However, the effect on a specific portfolio with the dollar’s movements will depend on the individual stocks that make up the portfolio. The more diversified with large-cap stocks, the more it will follow the pattern of the S&P500, but a portfolio’s constituents could be worthless or more than before.
Approximately 40% of S&P 500 Index earnings come from outside the U.S. U.S. companies manufacturing goods in the U.S. and selling abroad have acknowledged that the dollar’s rise negatively affects their bottom line.
How Does a Strong Dollar Affect the Stock Market: Three Potential Effects
How does a strong dollar affect the stock market? Companies that export U.S. manufactured goods will do well if the U.S. dollar depreciates. Foreign sold items will be cheaper relative to the local currency. And when converted to USD the company’s revenues are greater, making U.S.-made goods more price competitive.
For companies that require international imports such as fuel, raw materials, or commodities, if the USD loses value, their manufacturing costs go up dramatically, reducing profits and the company’s results. If a company does not hedge against such dollar changes, it can be affected. A company that relies on lithium from Chili to produce its batteries will require more money to pay for the raw material. If they keep final product prices the same, they will make less per unit sold or they must raise their prices and possibly lose customers to make the same amount.
With a diverse portfolio, including companies operating globally, this diversification will be sufficient to prevent great changes.

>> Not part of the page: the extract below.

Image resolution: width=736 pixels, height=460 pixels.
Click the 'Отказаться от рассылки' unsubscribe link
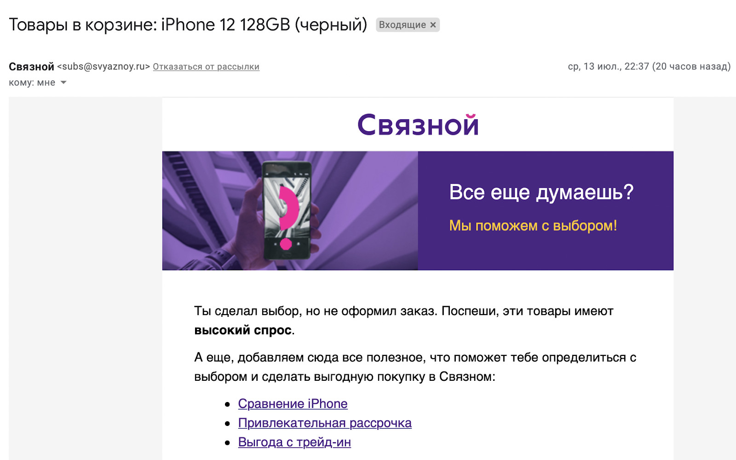[206, 67]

How does a strong dollar affect the stock market? A change in the dollar will help some companies and hurt others, but the result will be nearly even, especially if the constituent companies are hedging the USD. This indicates the importance of a diversified portfolio, and in general, the market spends more time going up along with the value of the dollar due to its general stability.
While the above information is important for individual stocks, the S&P500 and the U.S. Dollar index have identified some unique situations. The DXY is a basket of the following six currencies.
Below are some graphs of the S&P500 and the DYX over a 30 year period. The grey highlighted areas in the first graph are when the two were moving in opposite directions (the first is in 1987).
We notice that about half the time, they move in the same direction (the white sections) and in opposite directions in the gray areas. This would lead us to believe there is minimal correlation, but there are a few things to know. It is common for the DXY and the S&P500 to move in the same direction under certain circumstances.
The following graph shows the same 30 years with the grey areas indicating when both were moving up together. This pattern usually happens in economic recovery times.
These are long periods where the economy does well, and the dollar does well.
It is also much less likely that both will be moving downward at the same time. Notice how rare this is the case…..
If you see that they are both moving downward together, don’t expect this trend to last for a long time; the longest period was one year in 1990 during the lead-up to the first gulf war. One will be switching upward soon; it is just not easy to know which will be moving up first, but stocks usually move up with a 10-30% rally when this turn happens.
It is worth knowing what currencies move in the same direction as the USD.
- USD/CHF – U.S. Dollar / Swiss Franc.
- USD/JPY – U.S. Dollar / Japanese Yen.
- USD/CAD – U.S. Dollar / Canadian Dollar.
- USD/RUB – US Dollar / Ruble.
And the following move in the opposite directions
- EUR/USD – Euro / U.S. Dollar.
- GBP/USD – Pound / US Dollar.
- AUD/USD – Australian Dollar / U.S. Dollar.
- NZD/USD – New Zealand Dollar / U.S. Dollar.
Final Thoughts: How Does a Strong Dollar Affect the Stock Market
How does a strong dollar affect the stock market? Being diversified and with companies selling globally, the S&P500 won’t be significantly affected by the movements of the USD. We can benefit from this knowledge in that strengthening the dollar will affect certain companies that rely on dollar imports.
Meanwhile, exporters will be helped if the dollar is down and the USD and stock markets move in the same direction under some circumstances. Usually, upward movements are longer in duration than downward movements. Knowing what currencies move in the same direction as the USD will also help currency traders.
As always, never put yourself at risk with one position more than you’re willing to lose, and good luck with all your trades.